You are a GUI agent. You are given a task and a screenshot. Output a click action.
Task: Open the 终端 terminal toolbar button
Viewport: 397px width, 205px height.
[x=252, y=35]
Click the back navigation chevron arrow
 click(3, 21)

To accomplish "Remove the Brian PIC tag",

* * *

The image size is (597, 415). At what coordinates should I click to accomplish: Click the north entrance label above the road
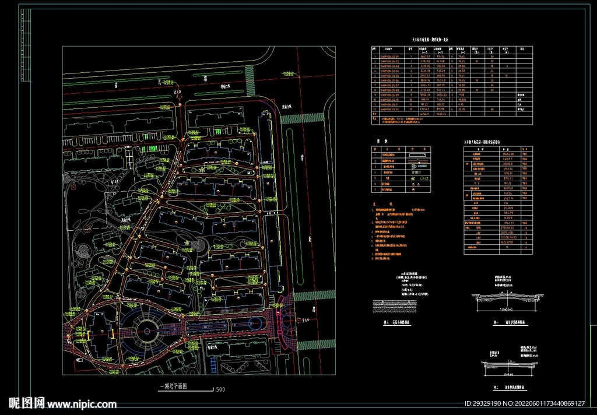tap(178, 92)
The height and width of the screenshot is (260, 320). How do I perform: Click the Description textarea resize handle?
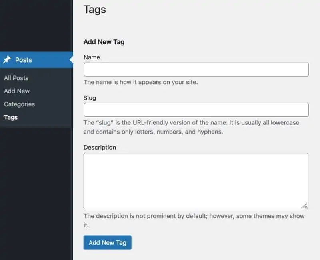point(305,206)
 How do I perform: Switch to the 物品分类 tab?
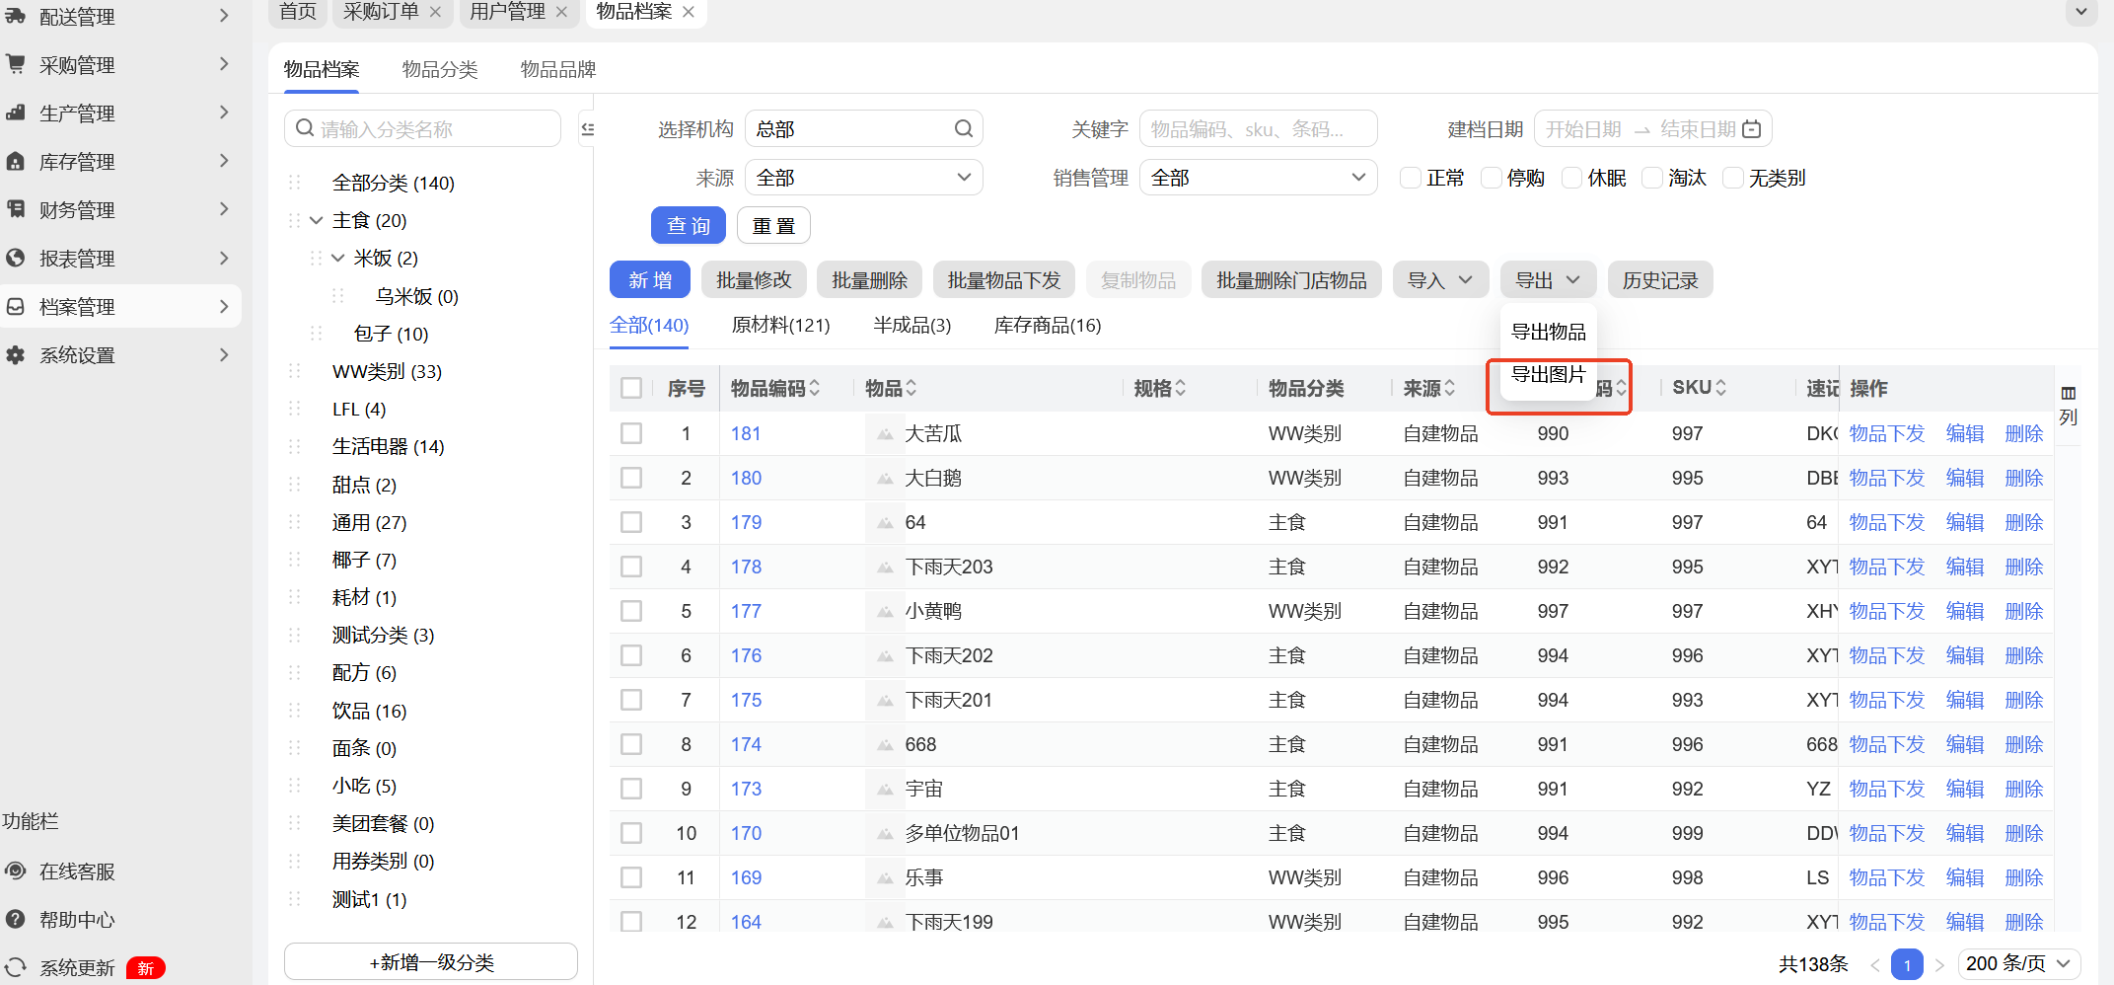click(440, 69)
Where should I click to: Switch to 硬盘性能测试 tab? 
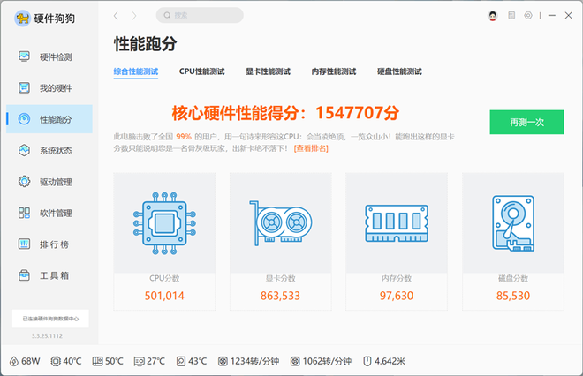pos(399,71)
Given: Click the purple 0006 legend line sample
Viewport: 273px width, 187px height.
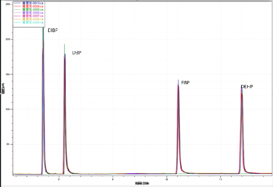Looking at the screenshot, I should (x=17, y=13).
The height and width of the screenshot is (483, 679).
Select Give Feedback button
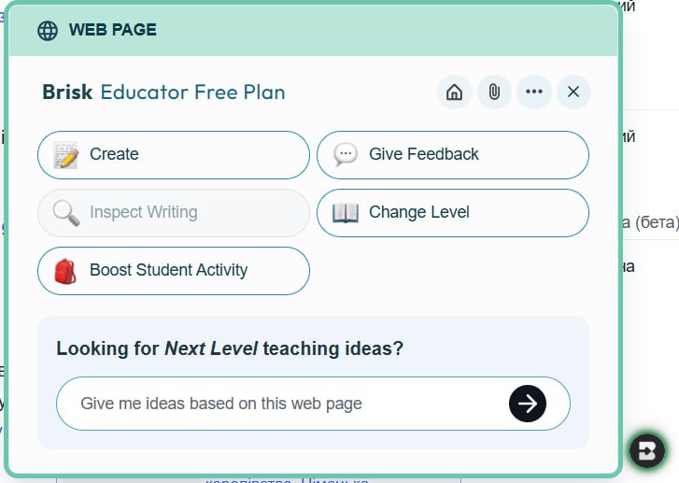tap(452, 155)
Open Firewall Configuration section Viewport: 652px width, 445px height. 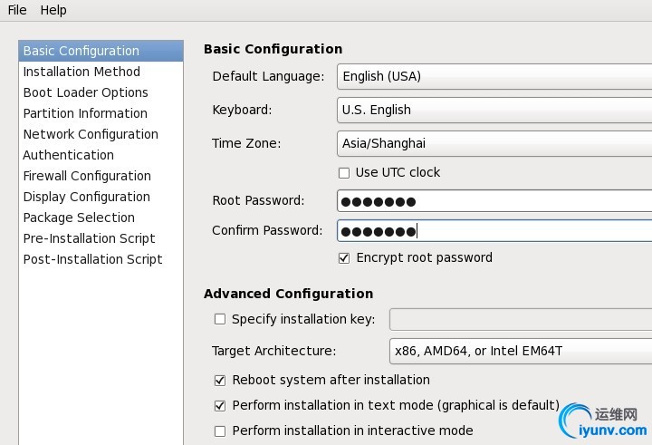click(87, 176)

* * *

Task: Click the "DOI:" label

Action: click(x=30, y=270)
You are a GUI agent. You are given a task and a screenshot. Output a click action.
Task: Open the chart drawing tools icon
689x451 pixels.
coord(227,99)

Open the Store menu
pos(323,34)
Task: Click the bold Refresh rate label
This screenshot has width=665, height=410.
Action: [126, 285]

* * *

§ **Required action**
Both end lines included, restate word for word the lines above from the line with "Click the back navigation chevron arrow" to the line with "the Brian PIC", and nothing else.

§ **Reply**
Click the back navigation chevron arrow
 click(3, 21)

To accomplish "Remove the Brian PIC tag",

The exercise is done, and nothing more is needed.